In other disciplines, the new facilities have enhanced capabilities over those that are being replaced. That is not the case for geospace facilities. Loss of facilities creates gaps in global observational capabilities. Although relying on foreign partners to fill these gaps is a tempting strategy, there will be a cost, both financially and politically, for U.S. access to facilities operated by other countries. Such a reliance on foreign partners represents a strategic movement in a direction that federal agencies should consider very carefully.
Facilities Do More Than Generate Data
For NSF’s Geospace Section, facilities do far more than provide data and observational support for “nonfacility” scientists. To be effective, each facility depends on some level of internal scientific effort to maintain and develop its capabilities.
If funds in geospace were to be shifted from facilities to the grants programs, these facility scientists would almost certainly write proposals and request funding in competition with other space science researchers. Having these scientists compete on an equal basis with others certainly has a great deal of merit, but in the overall financial picture it will most likely result in only limited cost savings. How much science support versus operational support should exist at each facility is complex and requires a careful study all by itself.
Other considerations in assessing the level of facility support include the role facilities play in supporting large national programs. For example, the geospace facilities play a key role in the high-priority scientific research enabled by NASA missions, including the current Magnetospheric Multiscale (MMS) and Van Allen Probes satellite programs and the future Ionospheric Connection Explorer (ICON) and Global-Scale Observations of the Limb and Disk (GOLD) missions.
Similarly, facilities support the education of young scientists and public outreach. The NSF geospace facilities have provided data and observations used for many master’s and doctoral dissertations. It is hard to imagine a thesis topic in geospace science that wouldn’t benefit from the availability of data from one or more of the geospace facilities.
The facilities also provide a home base for important summer schools and research experience for undergraduate programs, where students have an opportunity to have hands-on exposure to world-class instruments. An additional, less quantifiable factor is inspiration. What is the value, for example, of having more than 80,000 Puerto Rican school children each year gaze at, and be inspired by, the giant antenna at the Arecibo Observatory? We think it is immense, but such achievements are often neglected in assessing the value of a facility.
The Danger of Diverting Funds Away from Facilities
For the Geospace Section, the undeniable value of the facilities makes any reductions in the facility budgets risky. It is certainly true that some cost savings in the facility operating costs through consolidation of effort, partnerships with industry, and perhaps increased funding from other agencies should be possible.

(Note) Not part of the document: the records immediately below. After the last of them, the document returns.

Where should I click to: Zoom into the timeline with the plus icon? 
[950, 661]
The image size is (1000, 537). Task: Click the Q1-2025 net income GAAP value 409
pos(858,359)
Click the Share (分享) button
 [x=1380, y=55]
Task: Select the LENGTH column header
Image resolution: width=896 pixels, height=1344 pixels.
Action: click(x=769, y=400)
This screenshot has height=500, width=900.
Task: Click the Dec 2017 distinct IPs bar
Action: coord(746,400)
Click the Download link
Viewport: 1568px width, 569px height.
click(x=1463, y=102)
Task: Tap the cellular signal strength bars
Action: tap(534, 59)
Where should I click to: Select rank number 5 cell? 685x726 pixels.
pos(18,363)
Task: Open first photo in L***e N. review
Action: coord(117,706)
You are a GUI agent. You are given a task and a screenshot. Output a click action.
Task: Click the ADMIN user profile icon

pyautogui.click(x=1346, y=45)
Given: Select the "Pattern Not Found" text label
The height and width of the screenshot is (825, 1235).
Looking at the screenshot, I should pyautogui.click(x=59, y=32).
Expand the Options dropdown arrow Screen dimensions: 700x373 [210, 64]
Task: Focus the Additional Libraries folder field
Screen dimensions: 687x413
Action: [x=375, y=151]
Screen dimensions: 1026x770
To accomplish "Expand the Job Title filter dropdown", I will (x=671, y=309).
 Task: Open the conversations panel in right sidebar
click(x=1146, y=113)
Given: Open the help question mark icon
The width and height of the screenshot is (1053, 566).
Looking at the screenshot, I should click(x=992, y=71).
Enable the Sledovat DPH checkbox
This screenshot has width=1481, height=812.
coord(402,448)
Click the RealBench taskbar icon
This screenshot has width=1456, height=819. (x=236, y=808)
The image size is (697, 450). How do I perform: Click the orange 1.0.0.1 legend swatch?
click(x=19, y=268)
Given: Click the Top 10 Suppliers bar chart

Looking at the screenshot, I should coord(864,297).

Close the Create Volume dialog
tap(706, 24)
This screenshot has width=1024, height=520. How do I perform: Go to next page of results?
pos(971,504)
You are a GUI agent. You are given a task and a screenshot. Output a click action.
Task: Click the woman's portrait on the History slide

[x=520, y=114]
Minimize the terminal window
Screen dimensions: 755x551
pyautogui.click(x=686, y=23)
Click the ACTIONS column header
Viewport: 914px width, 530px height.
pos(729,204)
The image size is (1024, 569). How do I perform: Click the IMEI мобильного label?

These are ongoing efforts that have worked extremely well in the past.
The case for geospace facilities is illustrative of similar challenges being faced by other disciplines that rely heavily on continually improving observational capabilities. Admittedly, not everything can be continued at present funding levels, but reductions should be based on meaningful criteria applied across all disciplinary investments while also minimizing any disruptive impact to ongoing science efforts.
Sunsetting of existing facilities that still have scientific value should be made only after thorough exploration of all possible funding alternatives. The scientific community must be steadfast in seeking solutions that strengthen, rather than weaken, the overall research enterprise.